Drug overdose deaths shatter August record


A record number of people died in Delaware from suspected overdoses in August, according to reports from the Delaware Division of Forensic Science.

The monthly total of 39 deaths was the highest since the Department of Health and Social Services (DHSS) began tracking deaths from suspected overdoses in late 2013.

The previous monthly record was 27 deaths in April of this year.

“It is heartbreaking and alarming to see so many lives lost to suspected overdoses,” said DHSS Secretary Dr. Kara Odom Walker. “We suspect that many of the overdoses involved fentanyl so we are warning people who are in active use to assume that the illicit drugs they are using contain this highly toxic and dangerous synthetic opioid. Any use of such a substance could kill them.” Fentanyl is up to 50 to 100 times more potent than heroin.
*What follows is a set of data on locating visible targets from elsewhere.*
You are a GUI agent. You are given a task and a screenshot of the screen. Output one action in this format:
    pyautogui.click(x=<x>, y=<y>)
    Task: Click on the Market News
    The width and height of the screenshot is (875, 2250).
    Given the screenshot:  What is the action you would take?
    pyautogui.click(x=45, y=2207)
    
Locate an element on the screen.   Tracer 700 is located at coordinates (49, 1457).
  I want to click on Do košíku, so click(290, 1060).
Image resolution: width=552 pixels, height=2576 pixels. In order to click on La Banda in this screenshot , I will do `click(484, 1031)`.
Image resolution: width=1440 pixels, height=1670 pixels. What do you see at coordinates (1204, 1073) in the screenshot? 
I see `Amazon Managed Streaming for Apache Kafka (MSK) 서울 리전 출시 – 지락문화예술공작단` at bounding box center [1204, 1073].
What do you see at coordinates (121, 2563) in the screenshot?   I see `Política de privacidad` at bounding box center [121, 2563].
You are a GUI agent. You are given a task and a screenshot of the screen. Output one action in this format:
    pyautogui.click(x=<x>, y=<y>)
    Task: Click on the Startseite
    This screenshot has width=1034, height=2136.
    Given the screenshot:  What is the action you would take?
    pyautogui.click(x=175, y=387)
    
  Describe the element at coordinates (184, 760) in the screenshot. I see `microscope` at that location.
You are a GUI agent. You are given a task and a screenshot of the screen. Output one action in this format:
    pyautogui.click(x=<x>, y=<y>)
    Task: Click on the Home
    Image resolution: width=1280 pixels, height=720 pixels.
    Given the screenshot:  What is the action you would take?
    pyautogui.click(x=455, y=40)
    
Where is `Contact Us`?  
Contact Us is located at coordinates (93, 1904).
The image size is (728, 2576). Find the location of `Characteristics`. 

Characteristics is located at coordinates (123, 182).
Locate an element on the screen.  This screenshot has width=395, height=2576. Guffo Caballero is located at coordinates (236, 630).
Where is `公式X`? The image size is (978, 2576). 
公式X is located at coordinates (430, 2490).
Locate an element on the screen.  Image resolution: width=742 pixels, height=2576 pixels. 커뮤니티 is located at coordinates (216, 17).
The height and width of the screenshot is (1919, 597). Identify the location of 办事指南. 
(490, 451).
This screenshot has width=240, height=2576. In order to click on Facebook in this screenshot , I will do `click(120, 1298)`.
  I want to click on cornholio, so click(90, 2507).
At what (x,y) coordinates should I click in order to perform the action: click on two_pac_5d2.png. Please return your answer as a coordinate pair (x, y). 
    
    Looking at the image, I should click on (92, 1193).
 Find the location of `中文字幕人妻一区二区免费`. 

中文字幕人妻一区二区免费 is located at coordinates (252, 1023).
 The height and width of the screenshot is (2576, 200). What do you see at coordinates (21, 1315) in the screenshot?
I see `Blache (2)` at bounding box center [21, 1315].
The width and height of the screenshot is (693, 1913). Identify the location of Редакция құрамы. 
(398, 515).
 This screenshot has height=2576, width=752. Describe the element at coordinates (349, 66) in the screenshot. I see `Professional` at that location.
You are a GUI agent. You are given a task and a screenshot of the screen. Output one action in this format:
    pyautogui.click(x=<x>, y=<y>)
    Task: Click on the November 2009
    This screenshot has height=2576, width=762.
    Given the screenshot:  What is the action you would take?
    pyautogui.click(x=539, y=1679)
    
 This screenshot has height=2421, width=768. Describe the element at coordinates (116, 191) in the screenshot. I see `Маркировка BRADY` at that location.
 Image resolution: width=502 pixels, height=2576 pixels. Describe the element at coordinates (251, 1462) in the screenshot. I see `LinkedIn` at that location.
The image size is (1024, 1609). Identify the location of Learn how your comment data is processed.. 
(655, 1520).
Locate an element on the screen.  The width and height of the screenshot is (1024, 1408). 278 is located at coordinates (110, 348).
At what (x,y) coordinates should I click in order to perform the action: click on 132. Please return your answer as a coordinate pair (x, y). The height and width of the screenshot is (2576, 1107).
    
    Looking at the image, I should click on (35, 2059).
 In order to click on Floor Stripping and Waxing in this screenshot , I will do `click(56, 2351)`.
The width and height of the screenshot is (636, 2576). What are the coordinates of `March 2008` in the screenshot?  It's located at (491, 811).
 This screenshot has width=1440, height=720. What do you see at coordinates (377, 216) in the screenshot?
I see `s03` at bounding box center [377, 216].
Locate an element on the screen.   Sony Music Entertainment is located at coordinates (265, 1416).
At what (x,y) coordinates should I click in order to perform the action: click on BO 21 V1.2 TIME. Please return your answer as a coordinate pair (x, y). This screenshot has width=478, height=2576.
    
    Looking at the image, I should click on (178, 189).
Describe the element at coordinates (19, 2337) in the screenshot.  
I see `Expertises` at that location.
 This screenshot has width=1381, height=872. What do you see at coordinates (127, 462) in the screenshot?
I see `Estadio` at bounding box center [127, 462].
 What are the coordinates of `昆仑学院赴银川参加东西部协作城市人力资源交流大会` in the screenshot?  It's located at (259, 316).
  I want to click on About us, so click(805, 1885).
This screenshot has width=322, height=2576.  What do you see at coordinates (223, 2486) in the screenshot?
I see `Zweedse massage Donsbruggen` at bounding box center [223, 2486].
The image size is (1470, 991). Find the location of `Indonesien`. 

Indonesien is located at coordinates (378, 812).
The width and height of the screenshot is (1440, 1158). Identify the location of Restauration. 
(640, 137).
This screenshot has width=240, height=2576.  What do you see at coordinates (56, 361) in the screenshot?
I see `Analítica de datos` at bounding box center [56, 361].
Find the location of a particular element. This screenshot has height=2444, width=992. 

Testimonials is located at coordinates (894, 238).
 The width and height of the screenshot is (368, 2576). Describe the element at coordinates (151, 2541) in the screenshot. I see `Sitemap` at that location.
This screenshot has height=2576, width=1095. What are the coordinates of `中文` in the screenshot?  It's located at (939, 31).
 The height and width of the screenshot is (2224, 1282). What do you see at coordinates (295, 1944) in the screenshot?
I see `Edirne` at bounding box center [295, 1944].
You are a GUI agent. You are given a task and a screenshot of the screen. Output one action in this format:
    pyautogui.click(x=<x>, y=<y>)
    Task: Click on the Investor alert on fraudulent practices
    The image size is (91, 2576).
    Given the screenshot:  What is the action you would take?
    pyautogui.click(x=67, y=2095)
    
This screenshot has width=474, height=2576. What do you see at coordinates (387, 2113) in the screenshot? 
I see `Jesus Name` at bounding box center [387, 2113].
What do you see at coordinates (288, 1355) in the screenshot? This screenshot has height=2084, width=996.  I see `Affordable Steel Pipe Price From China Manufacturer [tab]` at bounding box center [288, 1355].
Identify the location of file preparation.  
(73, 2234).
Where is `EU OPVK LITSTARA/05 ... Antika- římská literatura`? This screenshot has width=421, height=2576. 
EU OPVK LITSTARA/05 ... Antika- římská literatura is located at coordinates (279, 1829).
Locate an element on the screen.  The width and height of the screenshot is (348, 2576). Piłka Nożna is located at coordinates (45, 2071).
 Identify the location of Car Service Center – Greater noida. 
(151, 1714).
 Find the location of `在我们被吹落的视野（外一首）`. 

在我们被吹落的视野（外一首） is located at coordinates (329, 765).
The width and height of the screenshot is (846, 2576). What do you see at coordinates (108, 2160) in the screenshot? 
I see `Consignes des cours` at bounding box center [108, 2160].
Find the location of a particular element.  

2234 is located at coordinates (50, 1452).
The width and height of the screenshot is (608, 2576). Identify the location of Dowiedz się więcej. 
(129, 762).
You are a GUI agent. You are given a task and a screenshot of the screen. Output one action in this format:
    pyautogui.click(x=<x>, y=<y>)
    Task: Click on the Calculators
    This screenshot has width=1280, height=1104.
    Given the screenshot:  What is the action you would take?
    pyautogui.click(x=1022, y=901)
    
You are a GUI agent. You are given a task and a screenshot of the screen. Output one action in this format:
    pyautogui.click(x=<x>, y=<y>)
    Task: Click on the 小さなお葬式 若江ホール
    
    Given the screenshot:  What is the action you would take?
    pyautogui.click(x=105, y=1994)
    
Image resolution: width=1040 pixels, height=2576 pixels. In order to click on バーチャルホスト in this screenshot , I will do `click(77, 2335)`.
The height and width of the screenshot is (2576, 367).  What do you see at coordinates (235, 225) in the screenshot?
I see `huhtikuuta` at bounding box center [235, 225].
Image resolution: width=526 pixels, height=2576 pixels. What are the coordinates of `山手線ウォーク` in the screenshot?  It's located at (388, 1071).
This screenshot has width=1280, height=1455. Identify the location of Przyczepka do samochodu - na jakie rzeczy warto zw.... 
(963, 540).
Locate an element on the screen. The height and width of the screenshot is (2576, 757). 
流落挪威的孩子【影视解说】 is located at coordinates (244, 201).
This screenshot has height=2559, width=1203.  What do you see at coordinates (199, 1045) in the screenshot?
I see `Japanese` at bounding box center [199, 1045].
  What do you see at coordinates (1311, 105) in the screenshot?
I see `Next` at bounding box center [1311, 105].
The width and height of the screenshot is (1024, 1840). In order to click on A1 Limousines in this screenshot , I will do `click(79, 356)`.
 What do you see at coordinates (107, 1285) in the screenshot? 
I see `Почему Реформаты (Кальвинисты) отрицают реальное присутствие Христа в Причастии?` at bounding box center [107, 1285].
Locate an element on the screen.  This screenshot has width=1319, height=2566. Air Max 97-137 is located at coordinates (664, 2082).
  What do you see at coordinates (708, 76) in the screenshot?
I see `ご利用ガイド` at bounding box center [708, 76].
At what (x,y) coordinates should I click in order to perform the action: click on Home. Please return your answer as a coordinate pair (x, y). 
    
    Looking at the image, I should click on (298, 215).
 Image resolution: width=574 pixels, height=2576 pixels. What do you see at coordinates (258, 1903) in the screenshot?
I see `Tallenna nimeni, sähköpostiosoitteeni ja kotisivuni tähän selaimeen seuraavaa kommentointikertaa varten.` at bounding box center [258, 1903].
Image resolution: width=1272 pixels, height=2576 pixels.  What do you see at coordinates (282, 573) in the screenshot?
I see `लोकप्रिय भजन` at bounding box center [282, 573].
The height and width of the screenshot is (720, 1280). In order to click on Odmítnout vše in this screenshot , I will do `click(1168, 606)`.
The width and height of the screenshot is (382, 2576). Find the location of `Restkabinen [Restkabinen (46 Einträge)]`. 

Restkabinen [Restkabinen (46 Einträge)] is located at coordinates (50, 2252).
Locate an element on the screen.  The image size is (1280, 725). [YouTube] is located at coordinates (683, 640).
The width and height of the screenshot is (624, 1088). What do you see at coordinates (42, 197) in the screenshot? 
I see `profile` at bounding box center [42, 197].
If a user has ingested fentanyl or a drug laced with fentanyl, time is critical because the powerful opioid quickly affects the central nervous system and the brain. Users often have trouble breathing or can stop breathing as the drug sedates them. If someone is too drowsy to answer questions, is having difficulty breathing, or appears to be so asleep they cannot be awakened, call 911 immediately.

Under Delaware’s 911/Good Samaritan Law, people who call 911 to report an overdose and the person in medical distress cannot be arrested for low-level drug crimes.

In 2017, about 61 percent of the overdose deaths in Delaware involved fentanyl and 40 percent involved heroin. In many overdose deaths, multiple substances are found in a person’s system during toxicology screens.

As of Sept. 8, the Division of Forensic Science (DFS) has reported 202 deaths from suspected overdoses in Delaware this year. That’s nearly three times greaterthan the number of traffic fatalities in the state.

Due to alag of six to eight weeks for toxicology analyses to be finished at DFS, the total number of deaths likely is much higher. In 2017, 345 people died in Delaware from overdoses, up 12 percent from 2016.

Elizabeth Romero, director of DHSS’ Division of Substance Abuse and Mental Health, encouraged individuals in active substance use in Delaware to see a medical provider immediately, ask police or other first responders for help, or to call DHSS’ 24/7 Crisis Services Hotline to be connected to trained crisis professionals who can discuss treatment options.

“Substance use disorder does not discriminate,” Romero said. “Across the state, we’ve seen people succumb to overdoses in all three counties, men and women, from young people in their 20s to people in their 60s, and including people from the well-to-do suburbs to people who are homeless. While we are working hard in new ways to prevent addiction in the first place, it is critical that people in active use seek help for their disease. Treatment is available, providers and peers are ready to help you navigate the treatment system, and recovery is possible. The first step in recovery is to ask for help.”

In New Castle County, the 24/7 Crisis Services Hotline number is 1-800-652-2929. In Kent and Sussex counties, the number is 1-800-345-6785. Individuals and families also can visit DHSS’ website, www.HelpIsHereDE.com, to find addiction treatment and recovery services in Delaware or nearby states.

Naloxone is available at many Delaware pharmacies without a prescription, or by attending community training through Brandywine Counseling and Community Services or through atTAcK addiction, which is able to conduct trainings through a BluePrints for the Community Highmark grant.

Naloxone, the overdose-reversing medication carried in Delaware by community members, paramedics, some police officers, and other first responders, can be administered in overdoses involving opioids – fentanyl, heroin or opioid painkillers.

Because fentanyl is more potent than heroin or opioid painkillers, multiple doses of naloxone may be needed to reverse an overdose. In 2017, Delaware paramedics and police officers administered naloxone 2,714 times in suspected overdose situations to a total of 1,906 patients.